Un gasto social más alto debería hacer a la fuerza laboral más sana.La respuesta pudiera ser un concepto menospreciado por todos los gobiernos que necesitan un rescate: la condicionalidad. Para calificar para la condonación de la deuda, el FMI habitualmente requiere que los países cumplan ciertas condiciones. Estas incluyen mantener informado al FMI de sus deudas restantes, alcanzar ciertas metas macroeconómicas e implementar una "estrategia de reducción de la pobreza". El impulso para cumplir esas metas, indica la teoría, habría resultado en un crecimiento más rápido en los países después de la condonación de la deuda. El gasto social más alto, por ejemplo, debería hacer a la fuerza laboral del país más sana y más productiva.

ALIVIANDO LA DEUDA
Otro nuevo estudio, de Danny Cassimon de la Universidad de Antwerp y colegas, ofrece evidencia a favor de esta teoría. Analiza a 24 HIPC africanos de 1986 a 2012. A diferencia de los economistas del FMI, distingue entre la iniciativa de los HIPC y la MDRI. Bajo la iniciativa de los HIPC, argumentan Cassimon y sus coautores, el FMI intentó asegurarse de que los ahorros de la condonación de la deuda se gastaran de manera provechosa. En Camerún, por ejemplo, el FMI estipuló que los ahorros del servicio de la deuda se destinaran a la construcción de escuelas y a la inversión en carreteras rurales. En contraste, dicen, las condiciones vinculadas a la MDRI fueron mucho más débiles; muchos receptores no tuvieron que cambiar política alguna ni sus planes de gasto para calificar.

El estudio analiza principalmente el impacto de la condonación de la deuda sobre la inversión gubernamental, no sobre el crecimiento en general.
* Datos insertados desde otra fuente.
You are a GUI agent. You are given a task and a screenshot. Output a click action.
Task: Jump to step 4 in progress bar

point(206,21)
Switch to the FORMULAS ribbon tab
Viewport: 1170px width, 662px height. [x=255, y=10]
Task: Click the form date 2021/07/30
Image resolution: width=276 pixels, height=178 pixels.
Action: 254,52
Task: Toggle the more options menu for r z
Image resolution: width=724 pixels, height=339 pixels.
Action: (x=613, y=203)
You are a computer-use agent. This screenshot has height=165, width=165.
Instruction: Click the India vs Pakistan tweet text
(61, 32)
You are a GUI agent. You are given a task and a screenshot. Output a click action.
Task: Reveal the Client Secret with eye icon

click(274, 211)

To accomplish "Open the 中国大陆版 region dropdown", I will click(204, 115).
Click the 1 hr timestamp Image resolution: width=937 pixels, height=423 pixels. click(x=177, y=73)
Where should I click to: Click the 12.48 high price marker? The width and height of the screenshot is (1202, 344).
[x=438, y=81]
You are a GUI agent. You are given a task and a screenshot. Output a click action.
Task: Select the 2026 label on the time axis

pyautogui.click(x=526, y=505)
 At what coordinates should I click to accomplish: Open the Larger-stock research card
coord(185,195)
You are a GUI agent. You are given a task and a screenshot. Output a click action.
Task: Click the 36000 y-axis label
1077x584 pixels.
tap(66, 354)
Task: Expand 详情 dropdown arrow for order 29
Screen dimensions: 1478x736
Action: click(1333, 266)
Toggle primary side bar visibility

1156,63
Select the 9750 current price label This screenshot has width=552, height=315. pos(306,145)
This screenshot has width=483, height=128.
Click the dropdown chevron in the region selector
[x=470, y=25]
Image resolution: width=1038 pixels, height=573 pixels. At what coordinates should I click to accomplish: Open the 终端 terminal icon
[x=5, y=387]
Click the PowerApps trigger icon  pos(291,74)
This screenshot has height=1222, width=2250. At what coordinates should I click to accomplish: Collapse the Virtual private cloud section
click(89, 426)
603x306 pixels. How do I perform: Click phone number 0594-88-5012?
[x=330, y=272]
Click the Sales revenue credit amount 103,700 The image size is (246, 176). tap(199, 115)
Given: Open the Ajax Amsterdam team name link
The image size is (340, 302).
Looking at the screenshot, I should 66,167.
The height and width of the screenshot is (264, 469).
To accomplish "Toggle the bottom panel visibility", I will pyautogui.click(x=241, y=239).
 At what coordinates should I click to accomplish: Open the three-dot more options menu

Al principio, los resultados parecen similares a los del estudio del FMI: la condonación de la deuda no tiene beneficio claro en todo el período en cuestión. Pero exámenes separados de la iniciativa de los HIPC y la MDRI producen resultados bastante diferentes. La MDRI no tiene impacto sobre la inversión gubernamental, pero bajo la iniciativa de los HIPC una reducción en los costos del servicio de la deuda se asoció con un aumento del 3.5% en la inversión gubernamental como porción del PIB al año siguiente. La recaudación fiscal también mejoró.

Grecia es mucho más rica que los HIPC, y está más endeudada (177% del PIB y contando). Pero no hay razón por la cual la misma moraleja no debiera aplicar. La condonación de la deuda es una gran idea; en tanto la acompañen condiciones claras.